The line containing "You are a computer-use agent. 1456x819" marks the end, so write out exactly every line from the top of the entries below through that one.

(Given records begins)

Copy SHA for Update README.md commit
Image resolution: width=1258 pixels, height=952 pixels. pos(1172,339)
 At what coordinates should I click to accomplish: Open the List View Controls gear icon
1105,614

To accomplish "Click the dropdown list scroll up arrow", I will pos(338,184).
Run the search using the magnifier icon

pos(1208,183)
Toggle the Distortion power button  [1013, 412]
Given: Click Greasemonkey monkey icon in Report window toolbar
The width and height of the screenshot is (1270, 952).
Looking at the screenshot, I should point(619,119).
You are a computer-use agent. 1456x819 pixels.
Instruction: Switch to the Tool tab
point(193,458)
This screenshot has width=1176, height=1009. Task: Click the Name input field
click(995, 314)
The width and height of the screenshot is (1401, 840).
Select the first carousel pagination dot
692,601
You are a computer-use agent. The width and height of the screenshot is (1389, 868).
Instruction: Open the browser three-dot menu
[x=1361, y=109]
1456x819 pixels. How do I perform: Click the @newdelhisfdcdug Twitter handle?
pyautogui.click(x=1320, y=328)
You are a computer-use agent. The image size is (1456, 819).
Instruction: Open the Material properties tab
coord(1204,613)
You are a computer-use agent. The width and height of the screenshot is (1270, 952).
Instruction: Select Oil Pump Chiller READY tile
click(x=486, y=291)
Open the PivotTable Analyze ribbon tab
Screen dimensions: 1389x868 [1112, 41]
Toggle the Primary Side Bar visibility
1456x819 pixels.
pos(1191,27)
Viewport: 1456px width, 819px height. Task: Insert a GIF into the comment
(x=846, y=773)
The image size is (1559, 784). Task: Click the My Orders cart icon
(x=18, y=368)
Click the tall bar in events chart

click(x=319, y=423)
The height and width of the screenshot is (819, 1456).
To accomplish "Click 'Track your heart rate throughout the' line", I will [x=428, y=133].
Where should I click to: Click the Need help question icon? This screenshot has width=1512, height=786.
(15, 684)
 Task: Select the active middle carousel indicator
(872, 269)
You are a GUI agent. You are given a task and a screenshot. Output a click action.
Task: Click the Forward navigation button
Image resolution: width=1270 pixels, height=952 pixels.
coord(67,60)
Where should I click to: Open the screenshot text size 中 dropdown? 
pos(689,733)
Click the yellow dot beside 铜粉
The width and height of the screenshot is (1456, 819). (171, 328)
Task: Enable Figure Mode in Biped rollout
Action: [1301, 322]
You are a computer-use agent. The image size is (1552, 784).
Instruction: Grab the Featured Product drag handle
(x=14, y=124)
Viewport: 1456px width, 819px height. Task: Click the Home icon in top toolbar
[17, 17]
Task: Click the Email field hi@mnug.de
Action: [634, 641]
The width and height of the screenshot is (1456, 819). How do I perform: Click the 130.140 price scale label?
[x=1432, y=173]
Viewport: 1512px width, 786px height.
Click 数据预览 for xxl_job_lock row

(Given records ends)

Answer space:
Copy SHA for Update README.md commit
Image resolution: width=1258 pixels, height=952 pixels. pos(1172,339)
 At what coordinates should I click to accomplish: Open the List View Controls gear icon
1105,614

To accomplish "Click the dropdown list scroll up arrow", I will pos(338,184).
Run the search using the magnifier icon

pos(1208,183)
Toggle the Distortion power button  [1013, 412]
Given: Click Greasemonkey monkey icon in Report window toolbar
The width and height of the screenshot is (1270, 952).
Looking at the screenshot, I should point(619,119).
You are a computer-use agent. 1456x819 pixels.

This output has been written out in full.